>> start Provided passage

Please note: this plan is firmly in the category of speculation until
we have actually tried it and have patches to show, but I thought that
now is about the right time to say something about where we think
this storage robustness work is headed.

> > - Statically prove bounded memory use of all code in the writeout
> > path.
> >
> > - Implement any special measures required to be able to make such
> > a proof.
>
> Once the memory requirements of a userspace daemon (e.g. nbd-server)
> are known; should one mlockall() the memory similar to how is done in
> heartbeat daemon's realtime library?

Yes, and also inspect the code to ensure it doesn't violate mlock_all
by execing programs (no shell scripts!), dynamically loading
libraries, etc.

> Bigger question for me is what kind of hell am I (or others) in for
> to try to cap nbd-server's memory usage? All those glib-gone-wild
> changes over the recent past feel problematic but I'll look to work
> with Wouter to see if we can get things bounded.

Avoiding glib is a good start. Look at your library dependencies and
prune them merclilessly. Just don't use any libraries that you can
code up yourself in a few hundred bytes of program text for the
functionalituy you need.

> > - All allocations performed by the block driver must have access
> > to dedicated memory resources.
> >
> > - Disable the congestion_wait mechanism for our code as much as
> > possible, at least enough to obtain the maximum memory
> > resources that can be used on the writeout path.
>
> Would peter's per bdi dirty page accounting patchset provide this?
> If not, what steps are you taking to disable this mechanism? I've
> found that nbd-server is frequently locked with 'blk_congestion_wait'
> in its call trace when I hit the deadlock.

See PF_LESS_THROTTLE. Also notice that this mechanism is somewhat
less than general. In mainline it only has one user, NFS, and it only
can have one user before you have to fiddle that code to create things
like PF_EVEN_LESS_THROTTLE.

>> end Provided passage

** Things to do **
• A. In the storage robustness thread, which flag does the reply name in response to the question about disabling the congestion_wait mechanism?
• B. Reproduce the storage robustness thread verbatim from "Avoiding glib is" up to and including "the writeout path.".

>> start Dataset extract

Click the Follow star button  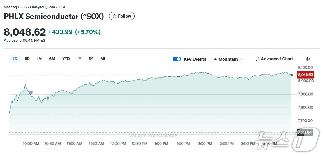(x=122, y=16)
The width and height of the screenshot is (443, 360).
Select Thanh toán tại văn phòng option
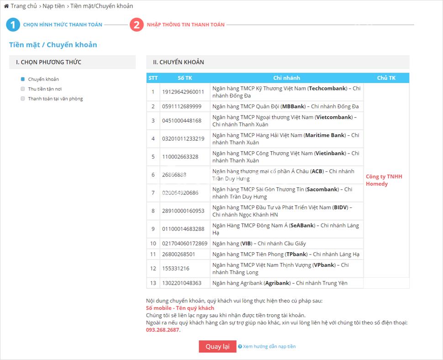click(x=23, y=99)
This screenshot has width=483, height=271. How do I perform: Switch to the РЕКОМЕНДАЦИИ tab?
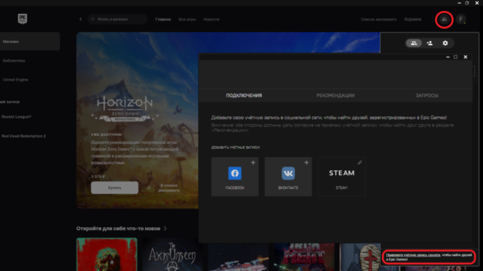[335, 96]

>> end Dataset extract
>> start Dataset extract

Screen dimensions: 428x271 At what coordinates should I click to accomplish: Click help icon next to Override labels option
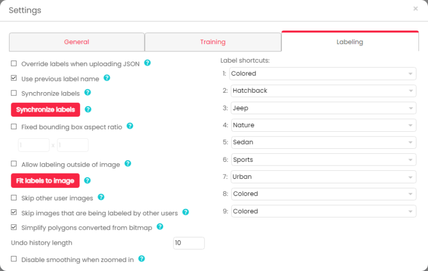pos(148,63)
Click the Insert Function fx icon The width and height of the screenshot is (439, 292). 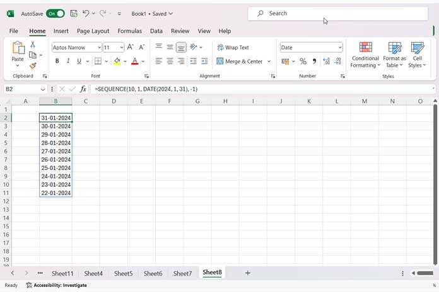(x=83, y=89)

>> end Dataset extract

** Response list **
• A. PF_LESS_THROTTLE

• B.
Avoiding glib is a good start. Look at your library dependencies and
prune them merclilessly. Just don't use any libraries that you can
code up yourself in a few hundred bytes of program text for the
functionalituy you need.

> > - All allocations performed by the block driver must have access
> > to dedicated memory resources.
> >
> > - Disable the congestion_wait mechanism for our code as much as
> > possible, at least enough to obtain the maximum memory
> > resources that can be used on the writeout path.